*本文:*
説明

ナノファイバーの合糸方法及び装置

【課題】電荷誘導紡糸法により製造したナノファイバーから成る高強度でかつ均質な糸条を安定して生産性よく低コストにて製造する。
【解決手段】所定経路に沿って芯糸6を供給し、紡糸ヘッド3の芯糸6の周囲に配置された小穴10から高分子物質を溶媒に溶解した原料液20を流出させ、第1の高電圧発生手段21にて小穴10の周囲に配置された電界生成電極4と小穴10との間に電界を生成して小穴10から流出する原料液20に電荷を帯電させ、小穴10から流出した原料液20を静電爆発させてナノファイバー2を生成し、生成したナノファイバー2を芯糸6の移動方向若しくはそれとは逆方向の所定位置に配置した収集電極5に向けて旋回流動させ、ナノファイバー2を芯糸6に絡ませた糸条8を回収するようにした。

【発明の詳細な説明】
【技術分野】
【0001】
本発明は、高分子物質から成るナノファイバーを製造してこれを糸条にするナノファイバーの合糸方法及び装置に関するものである。
【背景技術】
【0002】
従来、高分子物質から成るサブミクロンスケールの直径を有するナノファイバーを製造する方法として、電荷誘導紡糸法(エレクトロスピニング法とも称される)が知られている。従来の電荷誘導紡糸法は、高電圧を印加した針状のノズルに高分子溶液を供給し、この針状のノズルから線状に流出する高分子溶液に電荷を帯電させることで、この電荷を帯電された線状の高分子溶液中の溶媒が蒸発するのに伴って帯電電荷間の距離が小さくなり、帯電電荷間に作用するクーロン力が大きくなり、そのクーロン力が線状の高分子溶液の表面張力より勝った時点で線状の高分子溶液が爆発的に延伸される現象が生じ、この静電爆発と称する現象が、一次、二次、場合によっては三次等と幾何級数的に繰り返されることで、サブミクロンの直径の高分子から成るナノファイバーが製造されるものである。

*収集資料:*
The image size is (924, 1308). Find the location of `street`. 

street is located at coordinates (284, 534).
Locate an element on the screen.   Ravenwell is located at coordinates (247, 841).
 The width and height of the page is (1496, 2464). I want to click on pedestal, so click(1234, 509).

*作業内容:*
本文について、次の問いに答えてください。
1. 電荷誘導紡糸法は、ほかに何と称されますか。
2. 【解決手段】では、生成したナノファイバーを何に向けて旋回流動させますか。
3. 【課題】では、ナノファイバーから成る糸条をどのような糸条として製造するとしていますか。

*結果:*
1. エレクトロスピニング法
2. 芯糸の移動方向若しくはそれとは逆方向の所定位置に配置した収集電極
3. 高強度でかつ均質な糸条